The treatment plan was made using a proton treatment planning system(XiO®-N, Elekta Corp.Stockholm, Sweden) in which the proton dose calculation was performed based on the pencil beam algorithm, and the proton dose distribution was formed to the target shape based on the passive scattering method using the patient's collimator or multi-leaf collimators and patient's bolus.

 

  1. In Table 2, it is recommended to the move Eso/stomach/duodenum/colon on the left column to the right column, e.g., Eso (5); stomach (10); duodenum (7), and so on.

 Answer: We have revised the table.

 

 

  1. Abbreviation “LC” liver cirrhosis in Table 1 was also used for local control. Consider abbreviating local control to local tumor control (LTC) to avoid confusion to the reader.

 

Answer: We have changed LC to LTC.

 

Round 2

Reviewer 1 Report

#4. In Table 4, please provide the number of patients for each categorization.

  Answer: We added the number of patients for each categorization to Table 4.

 

--> New comment: It seems Table 4  was not revised. Please check. 

Author Response

We thank referees for careful reading my manuscript and for your helpful suggestions.

Author Response File: Author Response.docx

Reviewer 2 Report

I was asked to review the revised manuscript about the long term results of PT of HCC. The manuscript is clearly improved. However, I still discerned some shortcomings of the description:

·         Abstract: “less invasive” is mentioned twice. “less” implies a comparison which is not explained in the abstract. I suggest to use rather terms like “marker-less” and “breath-hold”.

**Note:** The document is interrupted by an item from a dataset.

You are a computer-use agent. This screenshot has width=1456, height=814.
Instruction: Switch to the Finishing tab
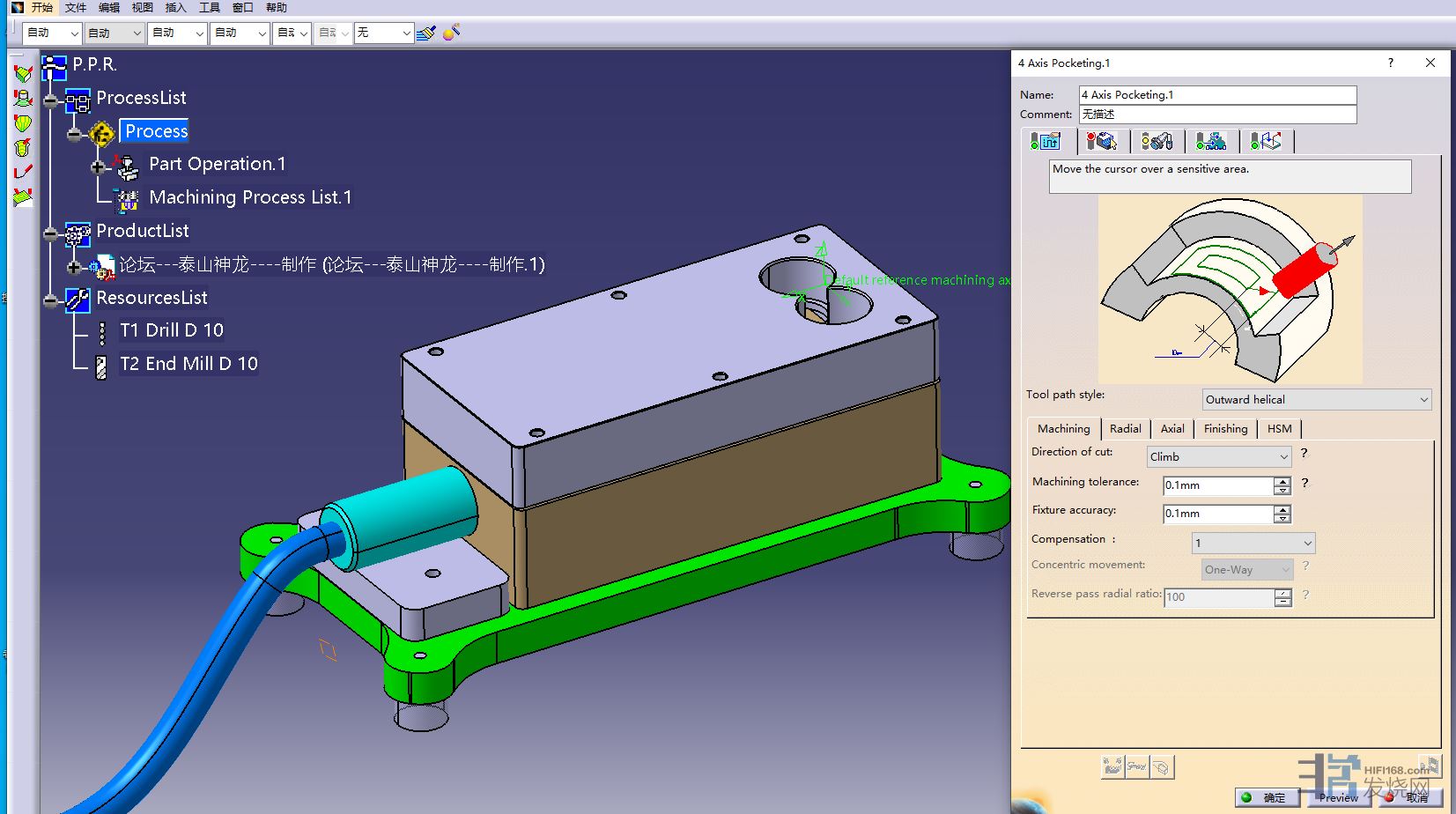pyautogui.click(x=1225, y=429)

·         P. 3, line 104: the description of the ITV is still disconnected from the one of the breath-hold technique. It seems that the active breathing cycles did not contribute to the ITV margin.

·         P. 5, line 183: I don’t get the meaning of the new paragraph. While the first part seems to describe clinical decisions made in the past, the second part seems to describe a dose de-escalation scheme. The word “Therefore” appears to be not appropriate.

·        Discussion, page 2 (numbering?), new part, e.g. line 352. Do all numbers refer to liver segments? If yes, why did you use “VI” and 6 for the same segment? In my first revision I asked to elucidate the x-ray alignment with respect to vertebrae and the diaphragm, which refers to the scenario of an anatomical distortion with respect to the planning CT. The new part only describes the uncertainty of the diaphragm-based alignment and disregards the geometrical relation between vertebrae and diaphragm. The reply to the reviewers mentions, e.g., inter-fractional baseline shifts and “the internal margin was customized based on the amount of respiratory-induced motion visualized in the gate width for 1 s”. This is much clearer (although not as clear as desirable) than the description in the manuscript.

Author Response

We thank referees for careful reading my manuscript and for your helpful suggestions.

Author Response File: Author Response.docx

Reviewer 3 Report

The reviewer is thankful for the authors' effort to improve the results according to the feedbacks which are satisfactory. 

There are still minor comments that haven't been addressed:

1. abbreviation of local control was not changed to LTC, to avoid confusion with LC (liver cirrohosis).

2. Table 2, Eso/stomach/etc. to be moved to the right column for better readibility.

Otherwise, this manuscript provides important clinical outcomes from proton therapy to large HCC and insights into potential direction of EBRT, specially proton therapy in the multi-disciplinary management of HCC.   

Author Response

We thank referees for careful reading my manuscript and for your helpful suggestions.